### Input material:
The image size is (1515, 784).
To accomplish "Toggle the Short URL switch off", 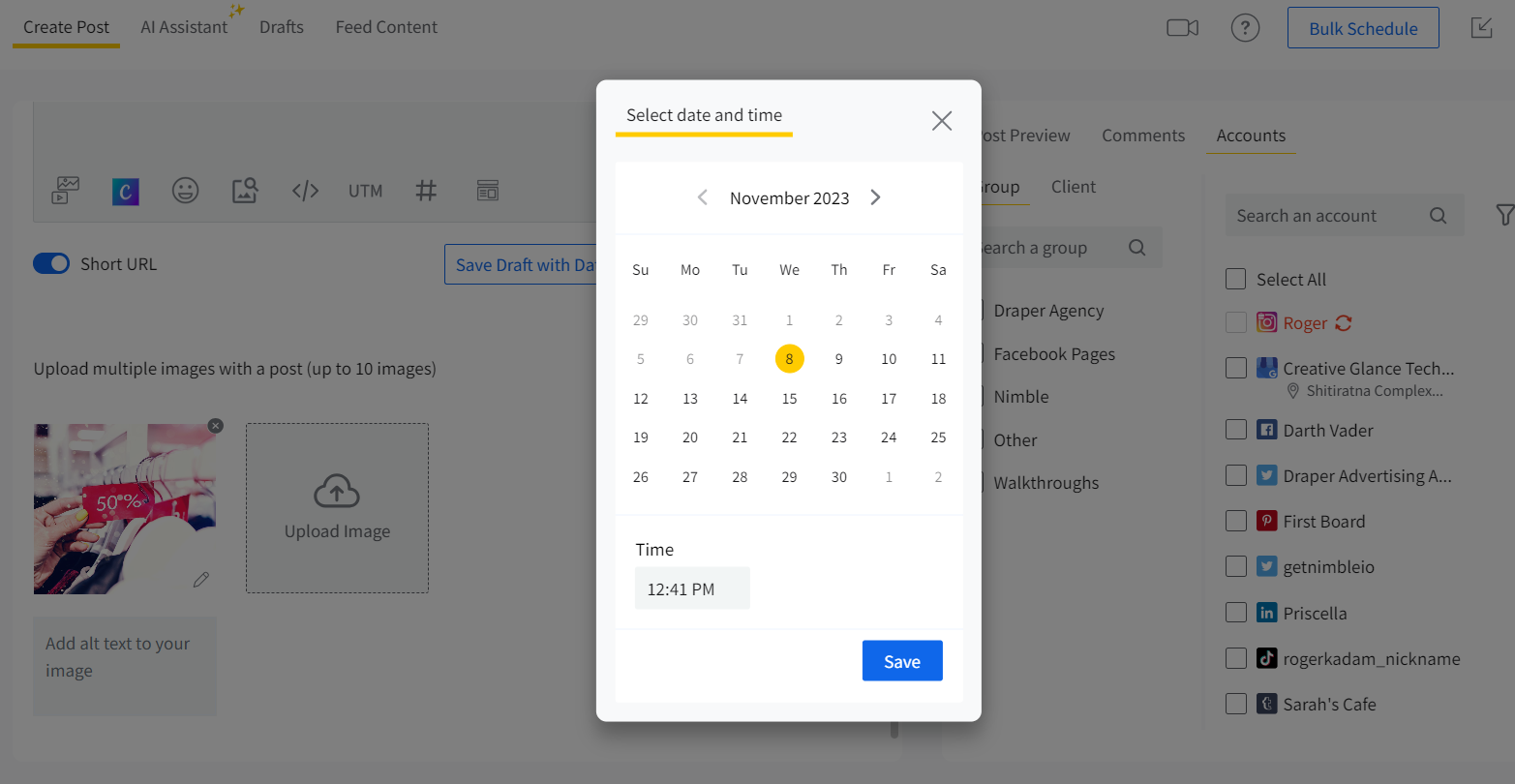I will [x=51, y=264].
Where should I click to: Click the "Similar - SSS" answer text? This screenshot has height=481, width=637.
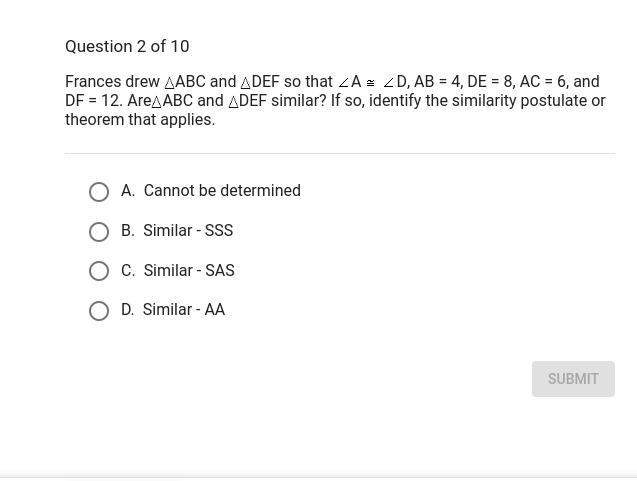pyautogui.click(x=188, y=231)
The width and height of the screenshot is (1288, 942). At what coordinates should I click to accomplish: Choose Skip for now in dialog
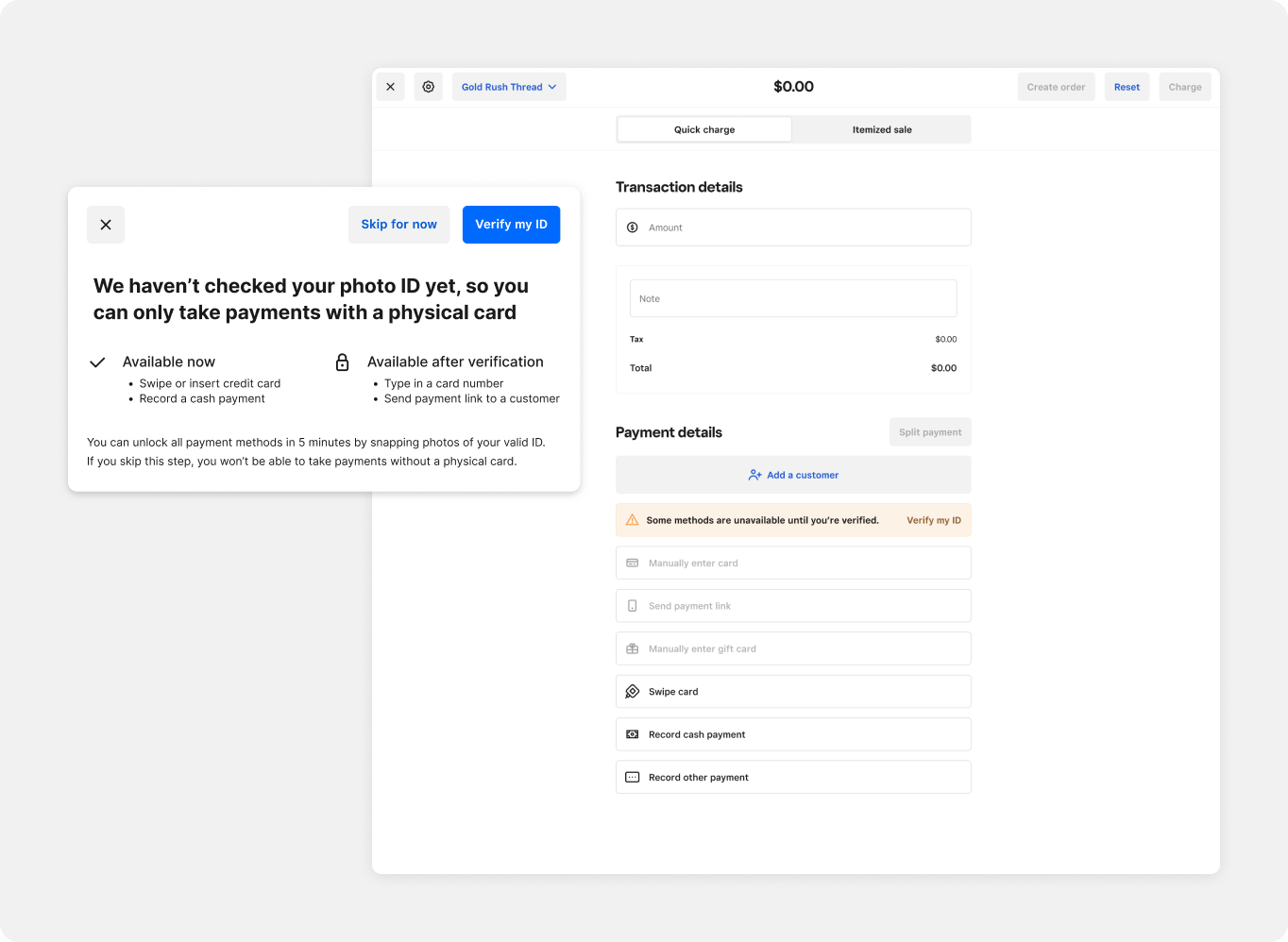[398, 225]
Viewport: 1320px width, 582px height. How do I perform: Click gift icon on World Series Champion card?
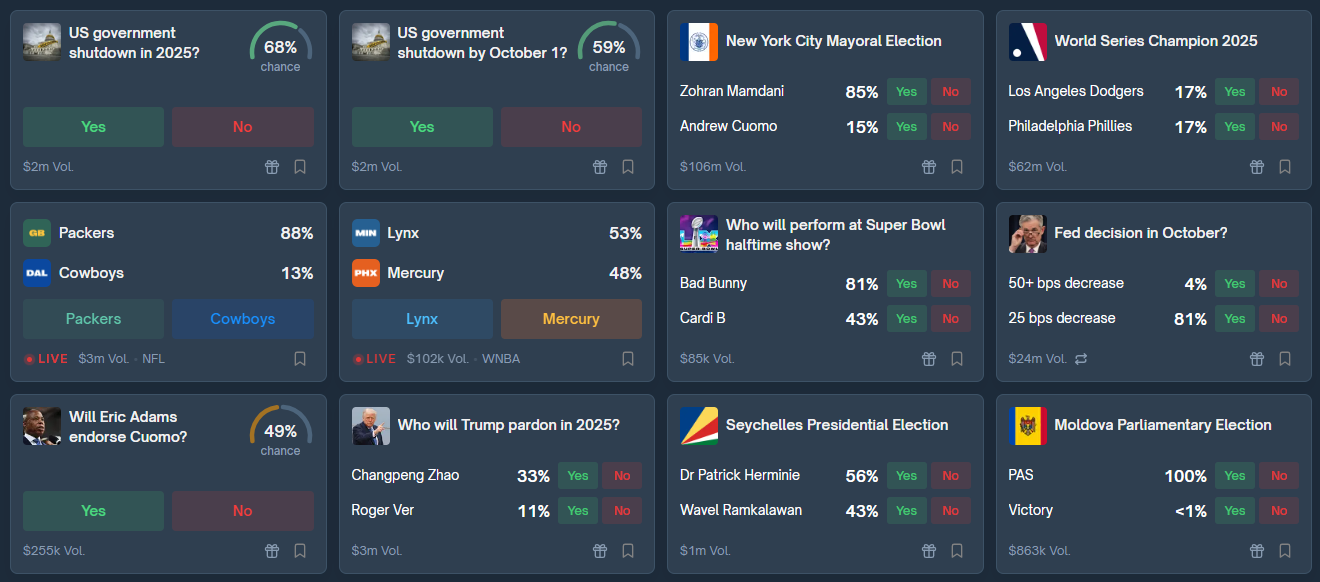(x=1257, y=167)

### Aim of the exercise:
Exact copies of the lines from the one containing "Where should I" through the end of the records above are required, with no pictures among them.

### Written response:
Where should I click to: Click the "Similar - SSS" answer text? This screenshot has height=481, width=637.
pyautogui.click(x=188, y=231)
The width and height of the screenshot is (1288, 942). At what coordinates should I click to accomplish: Choose Skip for now in dialog
[398, 225]
Viewport: 1320px width, 582px height. How do I perform: Click gift icon on World Series Champion card?
(x=1257, y=167)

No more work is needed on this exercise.